In my educational experience, most of my teachers looked and sounded like me and came from similar backgrounds. I never once had to consider whether I would see people like myself represented in the texts I read. And for a long time, with an uncritical lens, I took it for granted that other students had the same experience.
This year, I’m back in the classroom with a grade nine destreamed English class as one of my assignments. I have taught grade nine only twice before, so I suppose, to put a positive spin on things, I have very few preconceived notions about how a grade nine “academic” class differs from a grade nine “applied” class.
I’ll focus on the “destreaming” part of things a bit later because this post is about me struggling with how to do a good job with culturally responsive and relevant pedagogy as a white woman. Not just a white woman, but let’s look at all my other privileges: I’m white, heterosexual, cis-gendered, neuro-typical, and middle-class. I have often felt, and continue to feel uncomfortable when discussing issues of race in the classroom, and I feel like it’s time to interrogate why I feel that way, and why I think it’s my responsibility to do it anyway.
Why I Feel Uncomfortable (an inexhaustive list)
- I’m worried I’ll sound ignorant
- I’m worried I’ll hurt a student’s feelings
- I’m worried I’ll make a student feel uncomfortable
- I’m worried I will say the wrong thing
- I’m worried I won’t have the answers students need
- I’m worried that a student who holds racist views (consciously or unconsciously) will express those views in my classroom and I won’t know how to respond and that will hurt some of my students.
Here’s what I notice when I look at that list: some of these worries come from a place of concern for my students.

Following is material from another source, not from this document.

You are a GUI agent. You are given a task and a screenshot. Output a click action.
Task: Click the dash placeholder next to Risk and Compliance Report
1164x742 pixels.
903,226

Some of these worries come from a place of concern about how I’ll be perceived.
Let’s deal with concern about how I’ll be perceived first. If we accept that students have a right to see themselves reflected in texts we teach in the English classroom–and I do believe this–and many of these texts are going to deal with issues of race, sexuality, and gender identity, then avoiding these topics because it makes me feel uncomfortable is centering myself. This shouldn’t be about me; it’s about doing right by the students. That’s pretty straightforward. So my solution will be building those relationships with students, being transparent with them, and letting them know that if and when I make mistakes I will work hard on correcting them.
Concern number two: I’m worried about hurting my students. If, again, I believe that students have a right to see themselves reflected in the texts we teach in the English classroom, then I can’t do that without acknowledging the struggles and issues that students from those diverse communities face–ones that are expressed and explored in YA novels by BIPOC and LGBTQ2S+ authors. The alternative seems to be finding texts by diverse authors that don’t depict trauma or depict them in ways that are clearly fantasy. But doing so doesn’t change the fact that these issues still exist for these young people. And what better place than fiction to allow students to explore ways to deal with the very real issues they and their friends might be facing? What better place than fiction to give students some insight into the struggles of others? So my conclusion here is that avoiding difficult topics doesn’t make them go away, and if the alternative is not to discuss them at all or wait for someone else more qualified to do it, I could be doing more harm to my students than good.
I am doing my best. I am muddling through. I’m going to make mistakes.